Een verhaal van twee kanten
Interview
8 augustus 2016
Sociaal ondernemen in Den Haag

Foto: Lodewijk Borsboom (Flickr Creative Commons)

 

Coöperatief Eigenwijzer bestaat uit drie wijkondernemingen een stadsboerderij, een verhuurbedrijf en een horecagelegenheid. Dit wijkinitiatief heeft veel te maken met de gemeente. Hoe gaat dat in de praktijk?

 

 

De gemeente Den Haag ziet de vele kansen die sociaal ondernemen biedt. Joke ten Berge is wijkmanager in Laak en ze vormt namens de gemeente het vaste aanspreekpunt voor Sandra van de Waart, de directeur van Coöperatief Eigenwijzer. Welk groeiproces heeft de laatste jaren aan beide kanten plaatsgevonden?

Wijkmanager Joke ten Berge: ‘Je kunt als ambtenaar altijd meer dan je denkt’

 

Joke, kun je iets vertellen over de bestuurlijke visie op sociaal ondernemen?
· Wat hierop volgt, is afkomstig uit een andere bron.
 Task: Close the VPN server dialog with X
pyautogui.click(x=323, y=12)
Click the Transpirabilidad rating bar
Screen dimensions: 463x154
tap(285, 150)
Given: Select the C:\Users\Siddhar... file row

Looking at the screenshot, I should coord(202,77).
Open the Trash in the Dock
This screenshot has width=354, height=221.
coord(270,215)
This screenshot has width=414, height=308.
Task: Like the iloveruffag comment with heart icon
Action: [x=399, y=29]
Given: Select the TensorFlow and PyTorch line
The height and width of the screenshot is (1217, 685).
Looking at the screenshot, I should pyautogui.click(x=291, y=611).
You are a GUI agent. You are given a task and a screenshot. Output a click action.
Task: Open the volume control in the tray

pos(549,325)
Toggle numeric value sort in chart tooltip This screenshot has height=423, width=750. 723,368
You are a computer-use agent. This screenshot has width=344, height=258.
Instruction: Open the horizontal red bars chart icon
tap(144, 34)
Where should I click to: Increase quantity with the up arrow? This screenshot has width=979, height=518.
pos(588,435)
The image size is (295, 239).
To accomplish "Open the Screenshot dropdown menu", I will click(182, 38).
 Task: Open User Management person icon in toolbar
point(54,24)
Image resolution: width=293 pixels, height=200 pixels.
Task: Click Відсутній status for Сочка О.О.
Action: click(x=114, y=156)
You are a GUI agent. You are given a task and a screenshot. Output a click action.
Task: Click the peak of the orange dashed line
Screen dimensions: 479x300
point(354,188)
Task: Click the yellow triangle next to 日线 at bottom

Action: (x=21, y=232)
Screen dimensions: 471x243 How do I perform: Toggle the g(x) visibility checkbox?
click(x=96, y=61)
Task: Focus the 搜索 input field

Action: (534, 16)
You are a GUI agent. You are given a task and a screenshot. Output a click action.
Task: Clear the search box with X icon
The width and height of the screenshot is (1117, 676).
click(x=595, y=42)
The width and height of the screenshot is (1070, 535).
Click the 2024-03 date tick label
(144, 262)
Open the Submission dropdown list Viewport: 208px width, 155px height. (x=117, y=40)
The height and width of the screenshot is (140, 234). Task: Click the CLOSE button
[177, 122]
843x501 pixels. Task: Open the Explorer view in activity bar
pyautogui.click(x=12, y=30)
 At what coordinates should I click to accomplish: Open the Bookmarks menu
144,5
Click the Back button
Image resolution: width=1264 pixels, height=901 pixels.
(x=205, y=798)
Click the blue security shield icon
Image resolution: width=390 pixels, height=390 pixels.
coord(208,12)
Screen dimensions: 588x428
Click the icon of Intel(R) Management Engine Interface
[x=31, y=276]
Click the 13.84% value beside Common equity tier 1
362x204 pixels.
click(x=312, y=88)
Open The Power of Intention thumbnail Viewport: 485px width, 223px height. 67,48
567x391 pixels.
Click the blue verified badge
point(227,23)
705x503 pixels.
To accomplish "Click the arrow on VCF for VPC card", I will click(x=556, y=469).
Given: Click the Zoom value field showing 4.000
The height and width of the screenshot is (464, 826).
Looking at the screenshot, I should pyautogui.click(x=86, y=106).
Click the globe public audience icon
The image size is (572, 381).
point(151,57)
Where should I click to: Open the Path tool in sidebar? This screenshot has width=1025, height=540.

’Jazeker. ‘Vertrouwen op Haagse Kracht’ is niet toevallig de titel van het huidige coalitieakkoord van de gemeente. Het college ziet dat inwoners en ondernemers zelf vaak het best weten wat er in hun omgeving nodig is. De missie van het college is dan ook: 'Ruimte geven waar mogelijk en ondersteuning bieden waar nodig'. In het geval van Coöperatief Eigenwijzer (CE) betekent dit concreet dat de gemeente een steuntje in de rug heeft gegeven zodat er een professionaliseringsslag gemaakt kan worden, om CE uit te laten groeien tot een volwaardige partner die op eigen benen kan staan. De coöperatie biedt onder meer werkervaringsplaatsen en dat is in het belang van de gemeente. Daarbij gelden wel zakelijke afspraken: beide partijen weten dat de financiële steun per 2017 ophoudt.’

 
Hoe ontwikkelt het sociaal ondernemen zich de laatste jaren op ambtelijk niveau?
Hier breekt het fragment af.